My memory manager

Jeko · Post by **Jeko** » Fri Nov 03, 2006 8:25 am

I wrote this memory manager. Do you think it is good? How can I optimize it?

unsigned int bitmap[32768];

void initmemory(){

	for (unsigned int i = 0; i<16; i++)
	{
		bitmap[i] = 0xFFFFFFFF;
	}
	
	for (unsigned int i = 16; i<32768; i++)
	{
		bitmap[i] = 0x00000000;
	}
}

void *malloc(unsigned int size)
{

	unsigned int pagenum = (size / 4096) + 1;
	unsigned int pagecontinue = 0;
	int bit = 0;
	int i = 0;
	int j = 0;
	unsigned long int address;
	
	for (i = 16; i<32768; i++)
	{
		
		while(j<32)
		{
			bit = bitmap[i] & (1<<i);
			
			if (bit == 0)
			{
			
				pagecontinue++;
				
				if (pagecontinue == pagenum)
					break;
				
				j++;
			}
			else
			{
 				j++;
				pagecontinue = 0;
			}
		}
		
		if (pagecontinue == pagenum)
			break;
		
		j=0;
	}
	
	if (pagecontinue != pagenum)
		return 0;

	address = ((i*32+j+1)-pagecontinue)*4096;
	
	i = (address/4096)/32;
	j = (address/4096)%32;
	
	pagecontinue = 0;
	
	while (pagecontinue < pagenum)
	{
		bitmap[i] = (bitmap[i] | (1<<j));
		j++;
		pagecontinue++;
		
		if (j==32 && pagecontinue < pagenum)
		{
			i++;
			j=0;
		}
	}
	
	return (void*)address;
}

Cheery · Post by **Cheery** » Fri Nov 03, 2006 9:24 am

Where is the free?

Jeko · Post by **Jeko** » Fri Nov 03, 2006 9:38 am

I not yet implemented it... I'm working on it now.

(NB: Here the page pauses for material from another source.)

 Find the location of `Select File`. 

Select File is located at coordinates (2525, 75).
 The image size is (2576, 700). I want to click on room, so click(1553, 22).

ces_mohab · Post by **ces_mohab** » Fri Nov 03, 2006 1:37 pm

first:
it's confusing that you use malloc because malloc in the standard library allocates arbitrary memory blocks. while I think you use a page allocator.
second:
implementing free is fairly easy than malloc
third

unsigned int bitmap[32768];

why 32768 ints i.e. 32768*4*4096 i.e. 512 MB you can use a dynamic array at the end of kernel and either calculate memory size or leave this task to boot loader.
optimization is possible.
you can increase the code about 32 times

by using code like this:

Code: Select all

       /* Get a unit of free bit */
	for( i=0 ; i<bitmap_size ; i++ )
		if( bitmap[i] != 0xFFFFFFFF ) 
			break ;
			
	/* Bad luck! We run out of pages */
	if( i==bitmap_size )
		return NULL ;
		
	/* We found a unit of free bit! set this bit */
	for( j=0 ; j<BTMPUNTSZ ; j++ )
		if( !GETBIT(bitmap[i],j) )
		{
			SETBIT(bitmap[i],j) ;
			break ;
		}
		
	/* compute address */
	return (void*) ( (i*BTMPUNTSZ+j)*PAGE_SIZE ) ;

GOod lUck

B.E · Post by **B.E** » Fri Nov 03, 2006 11:09 pm

ces_mohab wrote:first:
it's confusing that you use malloc because malloc in the standard library allocates arbitrary memory blocks. while I think you use a page allocator.
second:

implementing free is fairly easy than malloc
third

first, it's he's choose on what function name to use. and also there are many ways of implementing a memory allocator.
second, you can not have a free without a malloc

ces_mohab wrote:
unsigned int bitmap[32768];
why 32768 ints i.e. 32768*4*4096 i.e. 512 MB you can use a dynamic array at the end of kernel and either calculate memory size or leave this task to boot loader.

there is nothing wrong with 32768 ints(although to be 100% correct they should be unsigned longs), you have calculated the ammount of memeory it can access wrong. it should be 32768*32*4096(32 bits in an int).

Brendan · Post by **Brendan** » Sat Nov 04, 2006 12:28 am

Hi,

MarkOS wrote:I wrote this memory manager. Do you think it is good?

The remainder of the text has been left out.